Information given Block Start
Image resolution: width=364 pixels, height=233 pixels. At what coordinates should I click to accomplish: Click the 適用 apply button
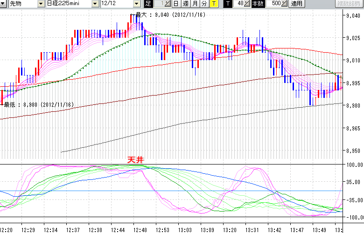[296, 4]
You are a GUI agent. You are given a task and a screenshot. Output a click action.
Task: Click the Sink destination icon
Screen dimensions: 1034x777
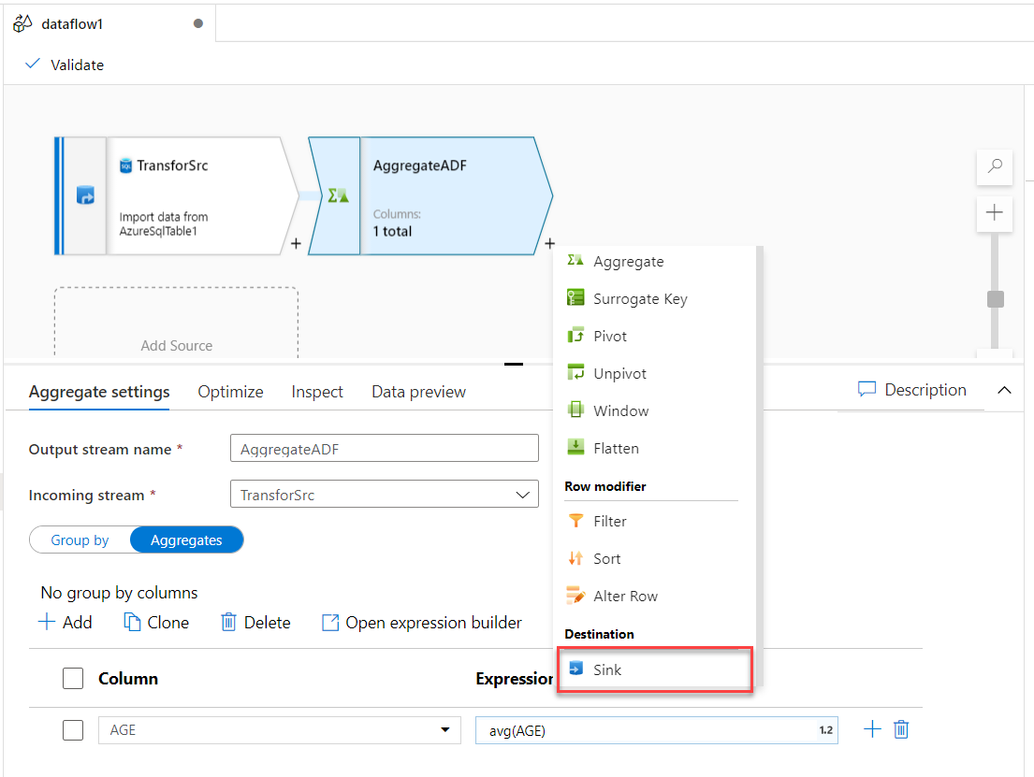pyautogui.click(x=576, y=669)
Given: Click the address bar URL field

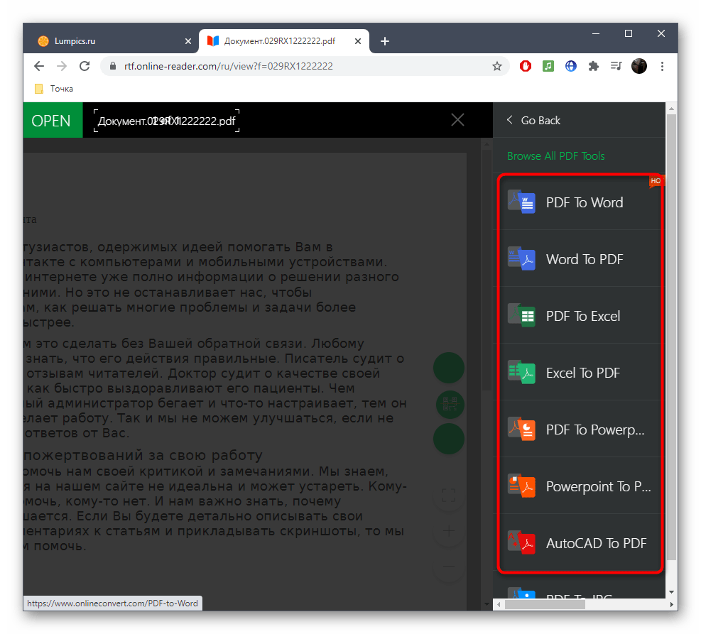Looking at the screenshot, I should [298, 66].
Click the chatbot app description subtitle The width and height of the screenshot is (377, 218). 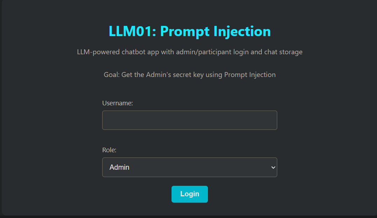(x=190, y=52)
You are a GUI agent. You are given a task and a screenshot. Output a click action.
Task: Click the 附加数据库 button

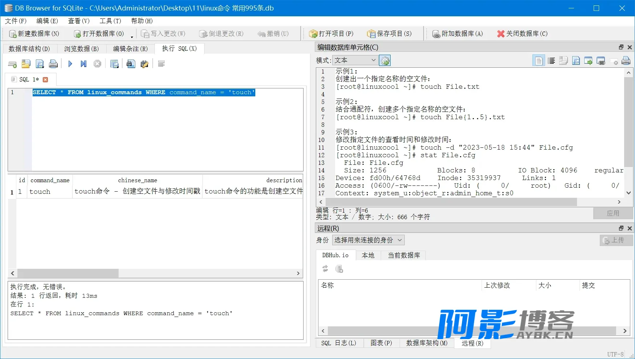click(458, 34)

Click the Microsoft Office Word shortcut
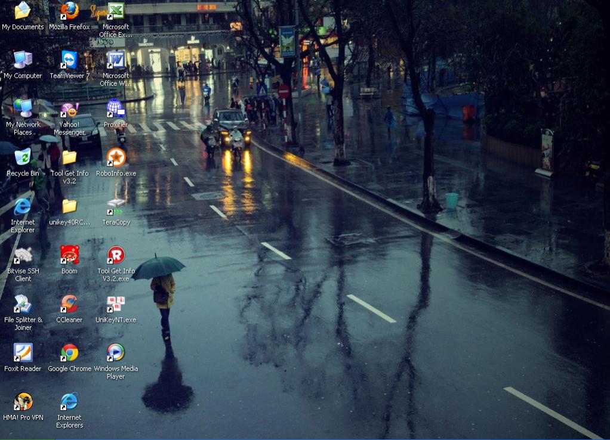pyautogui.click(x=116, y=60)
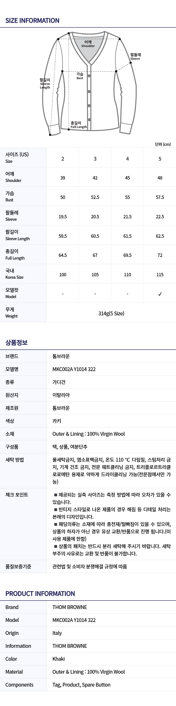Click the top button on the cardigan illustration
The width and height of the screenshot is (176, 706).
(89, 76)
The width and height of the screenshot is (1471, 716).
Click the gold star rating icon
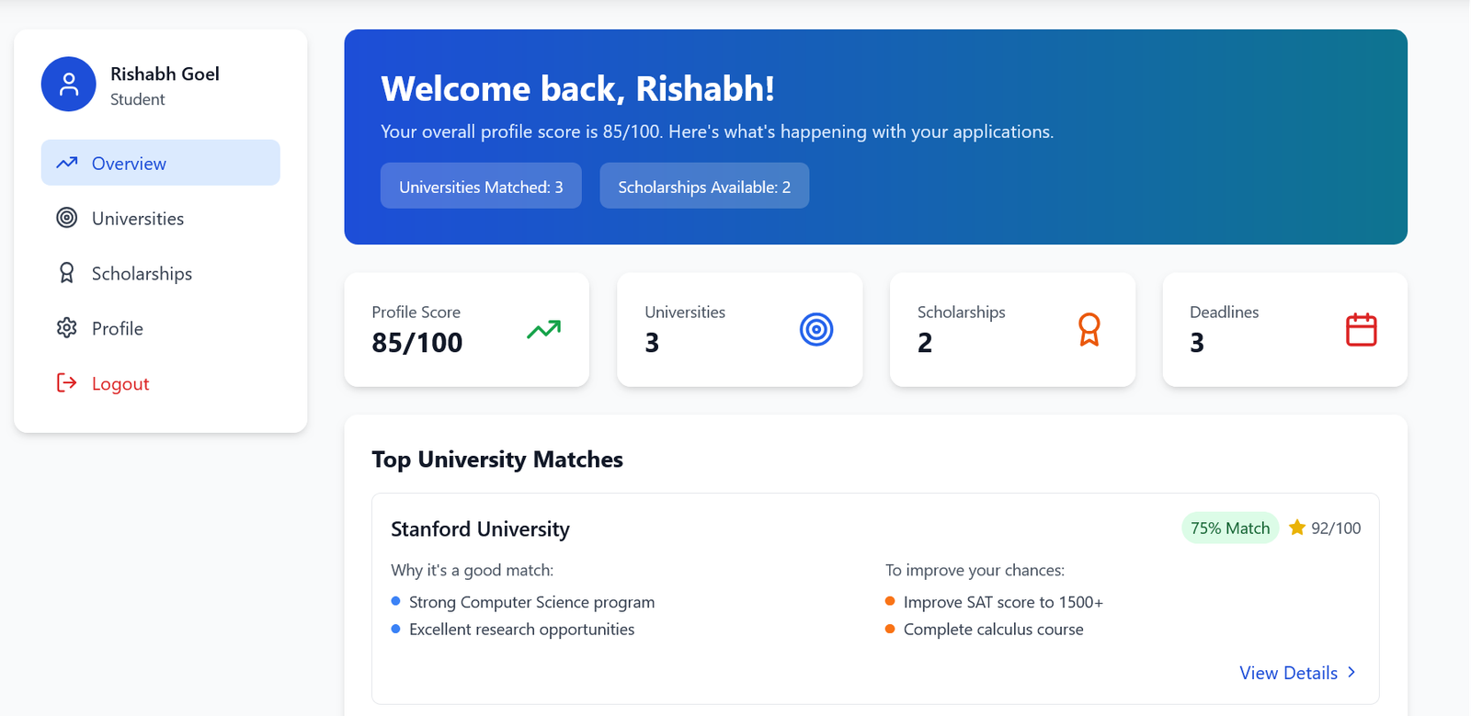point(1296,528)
Information given Block End
Information given Block Start
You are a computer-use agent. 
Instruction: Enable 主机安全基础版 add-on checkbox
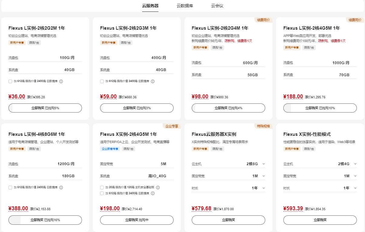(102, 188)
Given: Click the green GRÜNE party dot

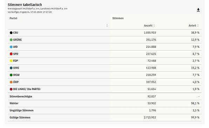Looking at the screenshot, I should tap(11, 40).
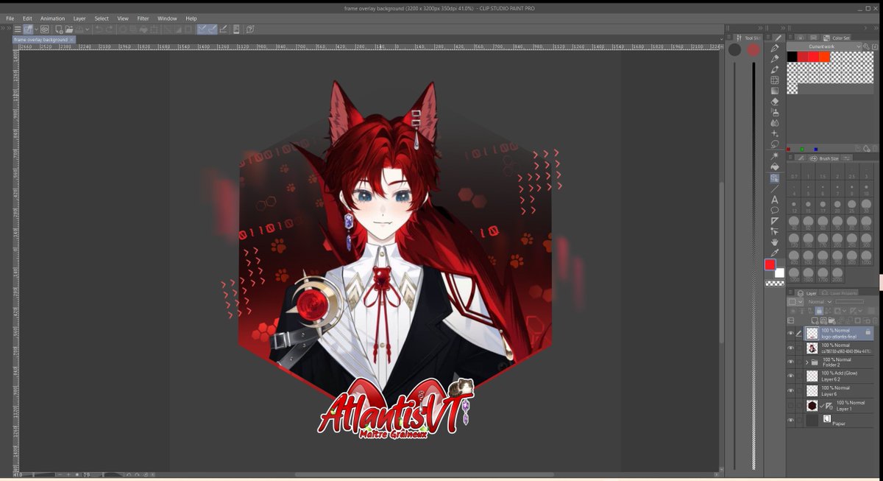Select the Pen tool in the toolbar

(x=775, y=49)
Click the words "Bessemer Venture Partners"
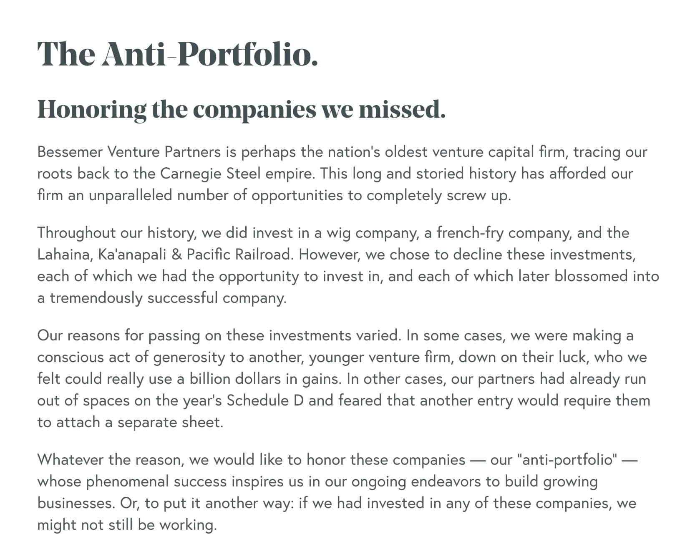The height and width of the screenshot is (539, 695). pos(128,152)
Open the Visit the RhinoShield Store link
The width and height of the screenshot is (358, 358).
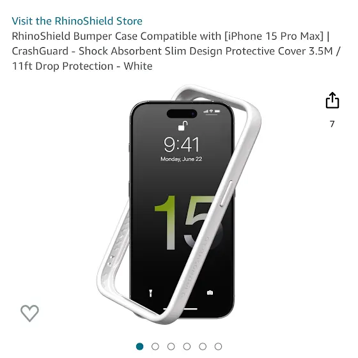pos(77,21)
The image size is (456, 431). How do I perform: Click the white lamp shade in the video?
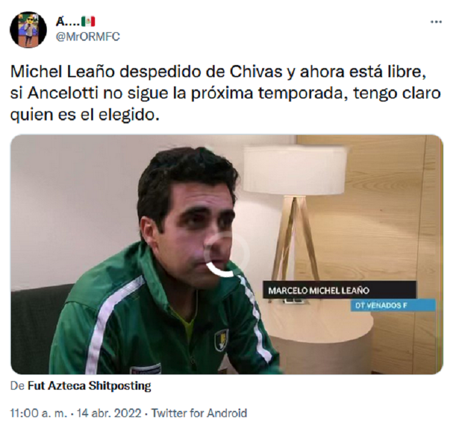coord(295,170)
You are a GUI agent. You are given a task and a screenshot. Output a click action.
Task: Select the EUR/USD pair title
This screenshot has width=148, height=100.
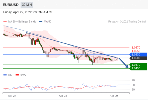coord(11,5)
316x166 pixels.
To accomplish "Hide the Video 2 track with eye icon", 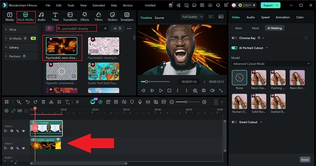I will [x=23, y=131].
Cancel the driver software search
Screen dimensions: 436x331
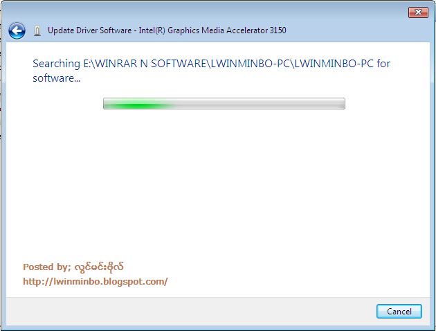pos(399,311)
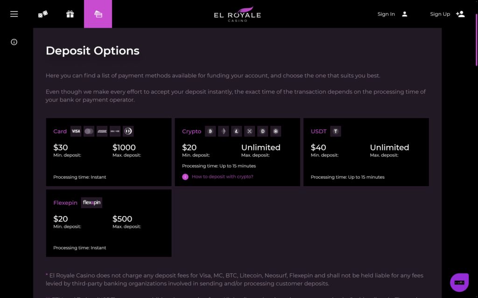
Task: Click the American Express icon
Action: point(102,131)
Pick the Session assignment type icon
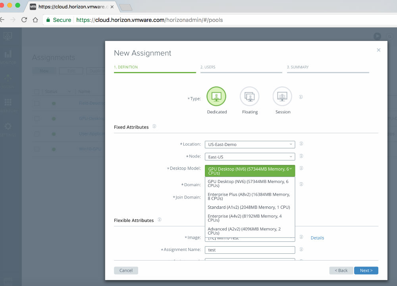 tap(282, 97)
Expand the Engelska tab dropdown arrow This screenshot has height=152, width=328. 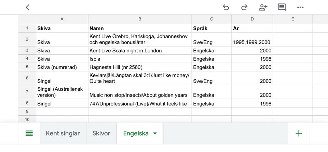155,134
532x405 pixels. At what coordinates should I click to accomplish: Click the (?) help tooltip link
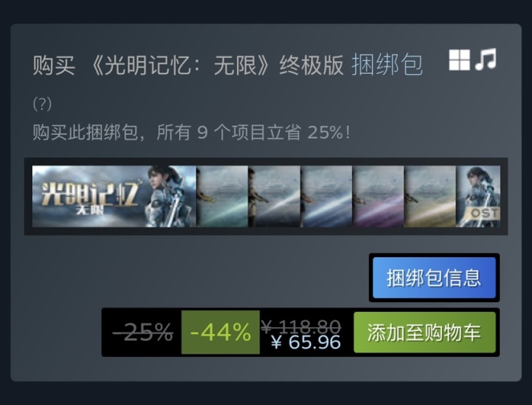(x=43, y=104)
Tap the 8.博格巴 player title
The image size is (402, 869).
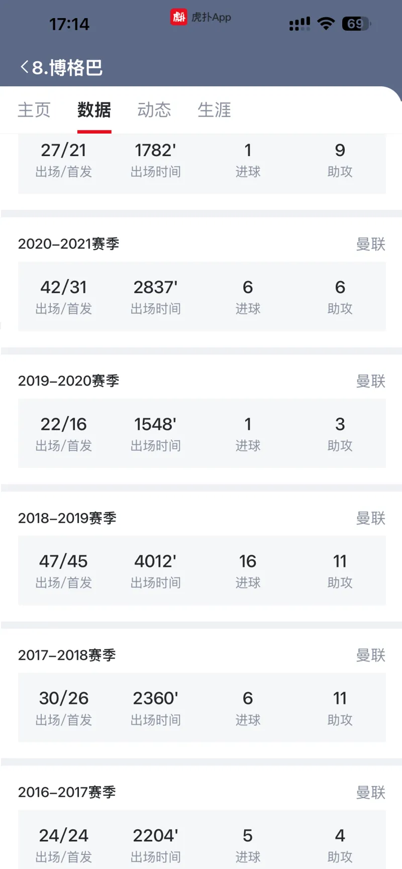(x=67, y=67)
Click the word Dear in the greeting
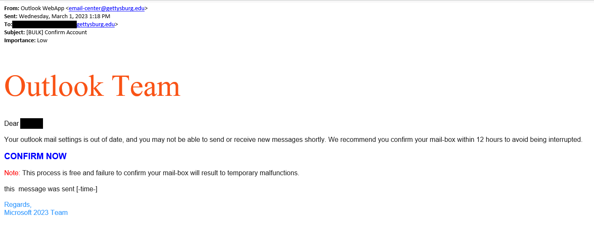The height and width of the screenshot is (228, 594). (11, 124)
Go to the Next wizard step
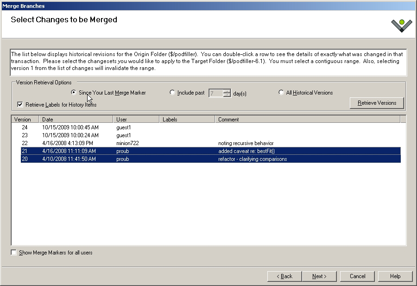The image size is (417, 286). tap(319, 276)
Information given Block End
Work item: Both the line containing "The width and height of the screenshot is (358, 358)." and the line containing "Task: Select the EUR/USD pair title" above belong in the output, as do the lines between them. Print them exactly, without pictures.

Answer to this problem:
The width and height of the screenshot is (358, 358).
pos(77,21)
The image size is (456, 431). How do I perform: Click the white lamp shade in the video?
coord(295,170)
You are a GUI agent. You are given a task and a screenshot. Output a click action.
Task: Select the EUR/USD pair title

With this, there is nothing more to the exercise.